S20 i S20+ wypadają nieco gorzej: mają z tyłu potrójny aparat (12 Mpix, 64 Mpix i ultraszerokokątny 12 Mpix), a z przodu 10 Mpix.

Zeszłoroczna seria Galaxy S10 nie ma szans w tym starciu. Aparaty to kolejno 12 Mpix, 12 Mpix i 16 Mpix, a z przodu - 10 Mpix. Maksymalny zoom to 10x. Jeśli chodzi o wideo, S10 może nagrywać “jedynie” w 4K.

Ekran
Ekrany w serii S20 wyświetlają obraz w 120 Hz. Jest on więc bardziej płynny, co docenią np. gracze. Zmieniły się też względem zeszłego roku rozmiary i wynoszą kolejno: S20 Ultra - 6,9 cala, S20+ - 6,7 cala, S20 - 6,2 cala.

S10+ ma ekran 6,4 cala, S10 - 6,1 cala, a S10e - 5,8 cala. Są więc nieco mniejsze.

Co ciekawe, choć Samsung zapowiedział partnerstwo z Netflixem, to wspiera technologię HDR+, a nie promowane przez platformę streamingową Dolby Vision.

Design
Samsung również w tym roku pozostał przy szkle i metalowych ramkach. Zmieniła się jednak wielkość ekranów i lokalizacja aparatów. W S20 powędrowały one ku “wyspom” podobnym do tych z iPhone’a 11.

Co ważne, w serii S20 zrezygnowano z obecnego w S10 portu słuchawkowego minijack 3,5. Nie podłączymy więc do najnowszych smartfonów wszystkich słuchawek. Postawiono na złącze USB typu C.
Tak prezentują się telefony z serii Galaxy S10.Fot.
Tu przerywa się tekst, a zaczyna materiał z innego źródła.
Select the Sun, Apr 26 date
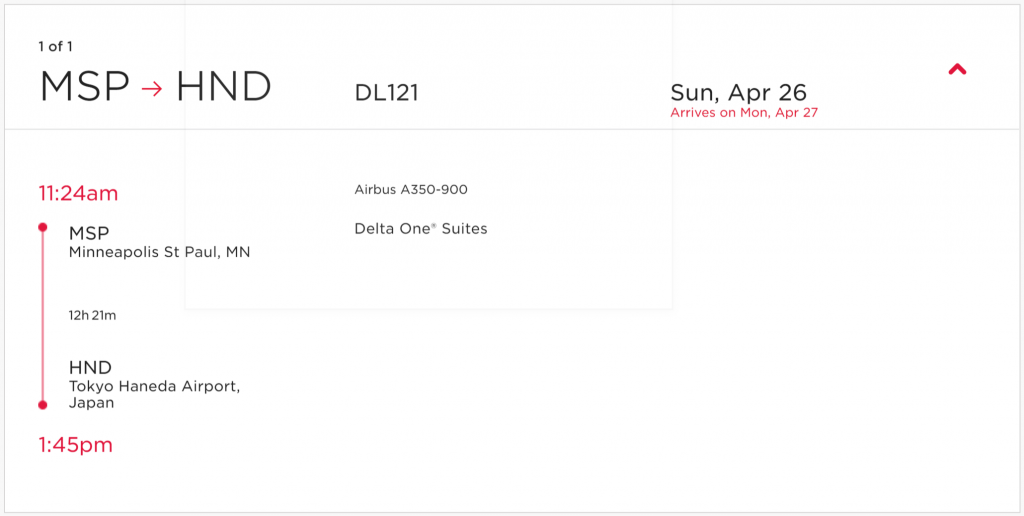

Samsung
Są tacy, dla których równie ważne jak specyfikacja są kolory. Samsung Galaxy S20 jest dostępny w kolorze różowym, niebieskim i szarym, podczas gdy Galaxy S20+ będzie sprzedawany w kolorze szarym, niebieskim i czarnym, a Galaxy S20 Ultra w kolorze szarym i czarnym. Dla porównania, zeszłoroczny Galaxy S10 jest dostępny w kolorze czarnym, zielonym, niebieskim i białym. A wyjątkowy Galaxy S10 5G - w złotym.

Parametry techniczne
Smartfony serii S20 obsługują 5G, ale są też w sprzedaży modele tylko z 4G. W “dziesiątkach” 5G było dostępne tylko w specjalnym modelu Galaxy S10 5G.

Galaxy S20 w zależności od wersji oferuje 8 lub 12 GB pamięci RAM. Trzeba dokładnie sprawdzić, jaki model kupujemy. W S10 było podobnie.

Nowe modele mają baterie lepsze niż zeszłoroczne. Samsung Galaxy S20, S20 Plus i S20 Ultra będą miały akumulatory odpowiednio o pojemnościach: 4000 mAh, 4500 mAh i 5000 mAh. Galaxy S10 ma baterię 3400 mAh, a S10+ - 4100 mAh. Obie serie mają opcję ładowania bezprzewodowego. Tu gigantycznej różnicy nie odczujemy.

Ceny
Premierowe ceny serii S20 wyglądają następująco:

Galaxy S20 8/128 GB 4G - 3949 zł
Galaxy S20+ 8/128 GB 4G - 4399 zł
Galaxy S20+ 12/128 GB 5G - 4849 zł
Galaxy S20 Ultra 12/128 GB 5G - 5999 zł

Tymczasem seria S10 doczekała się obniżki, w USA wyniosła ona 150 dol. i mówi się, że lada moment dotrze ona także do Polski. W tej chwili według polskiej strony Samsunga ceny wynoszą od 3799 zł (S10+), 3299 zł (S10) i 2599 zł (S10e).

Jeśli więc nie zależy nam na posiadaniu potężnego smartfona z niesamowitym aparatem, poczekanie na obniżkę ceny Galaxy S10 albo S10+ wydaje się niezłym pomysłem.